In my discussions with companies considering our SEO service, I sometimes detect a hint of hesitation about us writing thought leadership articles on their behalf. The question I can see forming in the client’s mind goes something like: “How can I get comfortable with the idea of an outside service writing content that represents MY company?”
The question is a good one; it is usually fueled by the suspicion that the person I’m speaking to – the CEO, Co-Founder, or Marketing Director of the company – could produce better content themselves. And if that’s the case, why would they hire us to do it?
Let me begin by confirming your suspicions: yes, if you sat down for 2-3 hours per day 3 times each week, wrote a thought piece, ran it by an editor, re-read it to make sure your original message was preserved, found an image that represents the spirit of the piece and you have the rights to use, and then published it to the web, you could do it yourself.
Hopefully you’re getting my drift. Creating true thought leadership, the kind that Google rewards your site for, requires more than finding a few free minutes of your time, or telling a talented member of your team to jot out a piece in her free time, or even bringing on an intern; it requires a real infrastructure.
Consider some of the practices that make our content marketing service successful:
- We don’t just edit for spelling and grammar, but for intangibles like insight and emotional appeal. If you find yourself completely taken by an article, it’s probably because that article shared an insight that you hadn’t ever thought of. Or, it might have roused your emotions. If it did neither, it’s very unlikely you’ll remember that piece, let alone share it with your friends and colleagues. That’s why we have an item on our editing checklist specifically about insight and emotional appeal. Every article we produce must have both.
- We coordinate our writing with outreach to bloggers and webmasters. In the context of Google’s algorithm, other websites need to validate your content by linking to it, or else it sends the signal to Google that your content is not all that valuable. A website with the best content in the world but no links from third party websites has a nearly 0% chance of attracting visitors from Google Search. When we build links for clients, there is often a person tasked with reaching out to other websites to ask if they’d consider linking to our clients’ articles. That person needs to be in close communication with the team that creates the content in the first place, as we often write content with specific bloggers and webmasters in mind. If we are trying to earn links on behalf of an IT Support firm, for example, and we know that a particular blogger is really interested in VoIP, we might choose to write about VoIP that week so we have a better chance of impressing that blogger and therefore earning a link from her.

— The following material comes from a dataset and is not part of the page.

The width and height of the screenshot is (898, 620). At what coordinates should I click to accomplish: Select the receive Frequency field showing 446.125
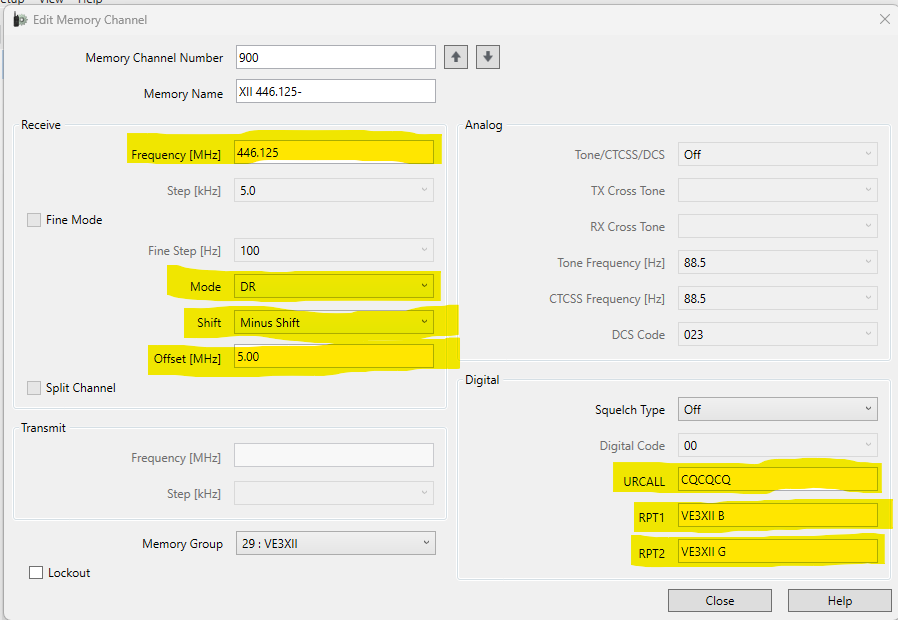[x=333, y=152]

- We publish thought leadership articles at least 3x per week. A few years ago, we noticed that Google gave a significant bump in rankings to websites that contributed to the Internet’s store of knowledge on a particular subject as opposed to simply rehashing what has already been written. A brilliant innovation on Google’s part, this algorithm shift helps them reward websites who produce excellent content regularly, while demoting lower-quality or “filler” content. Much ado was made about this algorithm shift on SEO forums, nicknaming it Panda and calling it the end of SEO as they knew it, but in reality it was just helping Google to deliver the best content to its searchers. Amidst the many nuances of the Panda algorithm shift, we noticed that producing content 3x / week or more got our clients a lot more organic traffic. So that’s what we do now.
I’ll stop there so as not to give away too much of our proprietary process. But as you can see, it is elaborate, and much more effort than most executives are willing to put forth – even though they start out with greater expertise on their subject matter than we do.
So how do we become knowledgeable about a client’s business? There’s no magic to it. We start with a writer who is experienced in the client’s industry. Then, our writing team meticulously reads through the client’s website, consults outside sources, and studies what competitors are doing. In the end, the articles we produce are probably more effective for marketing purposes than what most executives and experts could have written themselves. Great content requires accuracy, yes, but also clarity, persuasiveness, emotion, and storytelling. If a thought piece contains all those elements, it will convince potential customers that a company is a leader in its space far better than a dryer piece that has slightly more depth of expertise.
Ultimately, CEOs, executives, and Marketing Directors are busy people with plenty to do without taking on the responsibilities of a professional writing team. If they can trust their content marketing firm, it could become an invaluable asset to their business.
But naturally, not every content marketing firm deserves your trust. Very few of them are as diligent as they need to be to impress both Google and your potential customers. If you’d like to know if a firm is doing it right, ask them about their practices and compare them with the ones described in this article. Also, request some samples of their work. In 2015’s online environment, where Google gives special treatment to great content producers and penalizes average ones, you can’t afford anything short of excellence.